> Request 1: In the listing, rewrite the lines starting at the one containing "Click the Total" and ending at the one containing "Open the スペイン", changing "green" to "red" and leaving everything else as it is.

> Extracted text:
Amy is quick to note the importance of having a great support network. “Browning, Hull Cartridges, Promatic, Ed Lyons at Sports Vision, R&K Stockcraft, Country Pursuits, EJ Churchill, Andy Castles and my coach, Ed Solomons, have all be instrumental in helping me to get to where I am today,” says Amy. 

“My all-time favourite gun, the Browning 725 Black Action, has helped too – that and Hull Cartridge’s Pro 1 DTL 300’s. I’ve tried many guns and cartridge combinations but these give me the confidence I need. It’s rather like driving your own car as opposed to someone else’s.

“I know this set up will perform to my expectations. I got my 725 shortly before the FITASC World Sporting Championships in Hungary. Though I really wasn’t shooting my best before the event. I confided in my dad that I didn’t think I stood a chance of winning. He suggested I speak with my coach, Ed Solomons.

“Even though it was Ed’s day off, he agreed to help. I brought him my gun and all of my stocks, he made a few changes, had me shoot a few targets and with his help I went on to win in Hungary just a few days later.”

Aside from last minute stock changes Amy has also developed a number of other routines before a big shoot. “I make sure I go to bed early, eat good food and chat things through with my dad before any big event,” she says. “And if I’m feeling a bit nervous I like to listen to the latest pop music.”

Amy on the podium at the World Compak championships

“I always enjoy having the chance to taste different foods when I’m abroad too.” She says, “When I was shooting in Italy we joked that we were there for the food more than the shooting! I loved the pizza, pasta and gelato and, of course, a nice salad if I felt like being healthy.”

“Speaking of gelato,” Amy continues, “I was recently shooting at the European Championships in Greece. My friend James Bradley-Day, his girlfriend Lauren and I went out for ice cream every night. James loved it so much he had ice cream for breakfast one morning and went on to shoot 50-straight. After that we had ice-cream for breakfast every day!”

“When James and I arrived in Hungary for the FITASC World Compak Sporting Championships we continued our tradition, meeting up for ice cream every break we had. James continued to shoot very well as did I. However, I don’t think my success is all down to ice cream. I try to stay relaxed and drink plenty of water too!”

> Raw data:
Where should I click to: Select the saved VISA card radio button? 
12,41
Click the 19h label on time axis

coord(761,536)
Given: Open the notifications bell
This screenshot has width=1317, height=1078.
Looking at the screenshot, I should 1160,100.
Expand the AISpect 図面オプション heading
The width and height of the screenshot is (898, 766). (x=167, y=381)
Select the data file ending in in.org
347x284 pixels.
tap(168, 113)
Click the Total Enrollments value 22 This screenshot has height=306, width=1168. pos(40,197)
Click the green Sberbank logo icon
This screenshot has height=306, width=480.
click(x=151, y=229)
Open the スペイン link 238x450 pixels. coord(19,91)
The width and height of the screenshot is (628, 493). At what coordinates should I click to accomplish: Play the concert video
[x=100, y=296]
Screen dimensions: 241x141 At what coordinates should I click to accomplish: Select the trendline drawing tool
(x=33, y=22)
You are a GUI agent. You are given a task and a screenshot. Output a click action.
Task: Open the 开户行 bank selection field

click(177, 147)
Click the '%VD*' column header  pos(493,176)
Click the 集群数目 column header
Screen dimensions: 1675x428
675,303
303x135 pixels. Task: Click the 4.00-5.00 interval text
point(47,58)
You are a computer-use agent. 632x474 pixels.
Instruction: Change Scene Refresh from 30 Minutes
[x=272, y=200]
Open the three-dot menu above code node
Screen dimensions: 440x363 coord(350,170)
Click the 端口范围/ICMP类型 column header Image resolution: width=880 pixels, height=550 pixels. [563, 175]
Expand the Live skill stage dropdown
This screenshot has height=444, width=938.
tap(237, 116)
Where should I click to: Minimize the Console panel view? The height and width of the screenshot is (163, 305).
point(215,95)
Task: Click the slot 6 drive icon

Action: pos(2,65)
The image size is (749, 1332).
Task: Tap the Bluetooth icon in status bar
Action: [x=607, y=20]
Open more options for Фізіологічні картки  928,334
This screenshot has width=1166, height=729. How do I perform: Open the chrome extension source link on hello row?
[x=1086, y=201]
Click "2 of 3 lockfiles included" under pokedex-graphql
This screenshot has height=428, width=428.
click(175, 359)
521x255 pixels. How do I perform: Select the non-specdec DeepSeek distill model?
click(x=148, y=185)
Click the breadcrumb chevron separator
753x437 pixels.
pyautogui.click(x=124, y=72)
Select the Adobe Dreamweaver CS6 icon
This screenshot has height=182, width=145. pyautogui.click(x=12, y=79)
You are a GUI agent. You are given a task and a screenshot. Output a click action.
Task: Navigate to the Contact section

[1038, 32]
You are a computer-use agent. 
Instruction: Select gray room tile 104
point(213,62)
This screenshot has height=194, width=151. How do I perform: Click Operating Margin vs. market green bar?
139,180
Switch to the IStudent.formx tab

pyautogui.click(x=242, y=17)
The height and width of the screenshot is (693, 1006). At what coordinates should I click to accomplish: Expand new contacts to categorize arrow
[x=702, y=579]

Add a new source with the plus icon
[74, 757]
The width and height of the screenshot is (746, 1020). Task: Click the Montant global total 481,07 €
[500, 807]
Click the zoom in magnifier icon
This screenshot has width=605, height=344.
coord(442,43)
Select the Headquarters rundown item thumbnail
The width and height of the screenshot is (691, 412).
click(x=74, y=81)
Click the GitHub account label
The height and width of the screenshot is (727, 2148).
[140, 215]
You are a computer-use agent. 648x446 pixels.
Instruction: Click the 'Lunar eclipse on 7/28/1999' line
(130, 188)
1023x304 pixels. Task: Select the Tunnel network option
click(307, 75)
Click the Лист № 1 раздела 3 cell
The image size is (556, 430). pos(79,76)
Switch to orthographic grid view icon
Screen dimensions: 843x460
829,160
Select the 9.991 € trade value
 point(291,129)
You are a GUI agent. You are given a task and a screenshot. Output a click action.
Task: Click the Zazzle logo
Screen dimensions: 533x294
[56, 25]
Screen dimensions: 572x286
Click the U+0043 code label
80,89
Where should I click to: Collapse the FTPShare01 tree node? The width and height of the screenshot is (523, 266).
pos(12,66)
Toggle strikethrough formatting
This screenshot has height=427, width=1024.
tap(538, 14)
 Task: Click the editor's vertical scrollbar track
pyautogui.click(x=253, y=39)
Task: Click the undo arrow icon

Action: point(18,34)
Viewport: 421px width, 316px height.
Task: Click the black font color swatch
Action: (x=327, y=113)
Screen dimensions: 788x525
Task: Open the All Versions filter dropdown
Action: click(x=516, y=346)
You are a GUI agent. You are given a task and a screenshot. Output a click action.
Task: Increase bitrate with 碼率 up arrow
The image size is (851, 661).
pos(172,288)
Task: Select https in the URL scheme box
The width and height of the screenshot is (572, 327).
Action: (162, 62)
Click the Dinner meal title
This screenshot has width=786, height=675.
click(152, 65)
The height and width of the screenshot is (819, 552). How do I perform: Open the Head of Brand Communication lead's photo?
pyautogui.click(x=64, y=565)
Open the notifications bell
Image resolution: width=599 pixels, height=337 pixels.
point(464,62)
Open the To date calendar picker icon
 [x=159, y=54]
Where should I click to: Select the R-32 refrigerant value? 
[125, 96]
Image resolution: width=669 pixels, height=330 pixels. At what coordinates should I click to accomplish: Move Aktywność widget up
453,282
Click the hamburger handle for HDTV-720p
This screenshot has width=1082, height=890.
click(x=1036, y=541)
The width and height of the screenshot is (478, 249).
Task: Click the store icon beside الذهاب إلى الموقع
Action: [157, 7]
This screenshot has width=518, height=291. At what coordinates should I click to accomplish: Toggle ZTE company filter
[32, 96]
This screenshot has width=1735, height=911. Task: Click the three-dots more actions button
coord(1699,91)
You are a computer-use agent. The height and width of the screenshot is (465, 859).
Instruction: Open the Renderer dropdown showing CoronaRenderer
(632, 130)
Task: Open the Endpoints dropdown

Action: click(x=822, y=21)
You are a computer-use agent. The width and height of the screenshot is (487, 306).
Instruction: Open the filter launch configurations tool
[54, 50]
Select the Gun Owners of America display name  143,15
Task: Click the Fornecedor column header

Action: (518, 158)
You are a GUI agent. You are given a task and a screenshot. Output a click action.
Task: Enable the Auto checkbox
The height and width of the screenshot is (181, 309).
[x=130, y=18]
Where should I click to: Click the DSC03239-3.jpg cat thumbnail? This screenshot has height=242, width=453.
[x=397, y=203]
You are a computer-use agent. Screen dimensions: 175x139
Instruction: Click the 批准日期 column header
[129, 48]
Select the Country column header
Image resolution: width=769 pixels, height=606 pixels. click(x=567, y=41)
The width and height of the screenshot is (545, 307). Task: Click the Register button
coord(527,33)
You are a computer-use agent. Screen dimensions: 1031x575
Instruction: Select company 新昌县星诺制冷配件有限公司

> Request 2: Based on the article about Amy's shooting, answer yes or no to each statement, and quote the words that decide it. (a) Amy got her Browning 725 shortly before the FITASC World Sporting Championships in Hungary. (b) Ed Solomons declined to help Amy because it was his day off. (c) The habit of eating ice cream for breakfast started while Amy was shooting in Italy.

> Correct response 1:
Click the Total Enrollments value 22 This screenshot has height=306, width=1168. pos(40,197)
Click the red Sberbank logo icon
This screenshot has height=306, width=480.
click(x=151, y=229)
Open the スペイン link 238x450 pixels. coord(19,91)

> Correct response 2:
(a) Yes: "I got my 725 shortly before the FITASC World Sporting Championships in Hungary."
(b) No: "Even though it was Ed’s day off, he agreed to help."
(c) No: "I was recently shooting at the European Championships in Greece."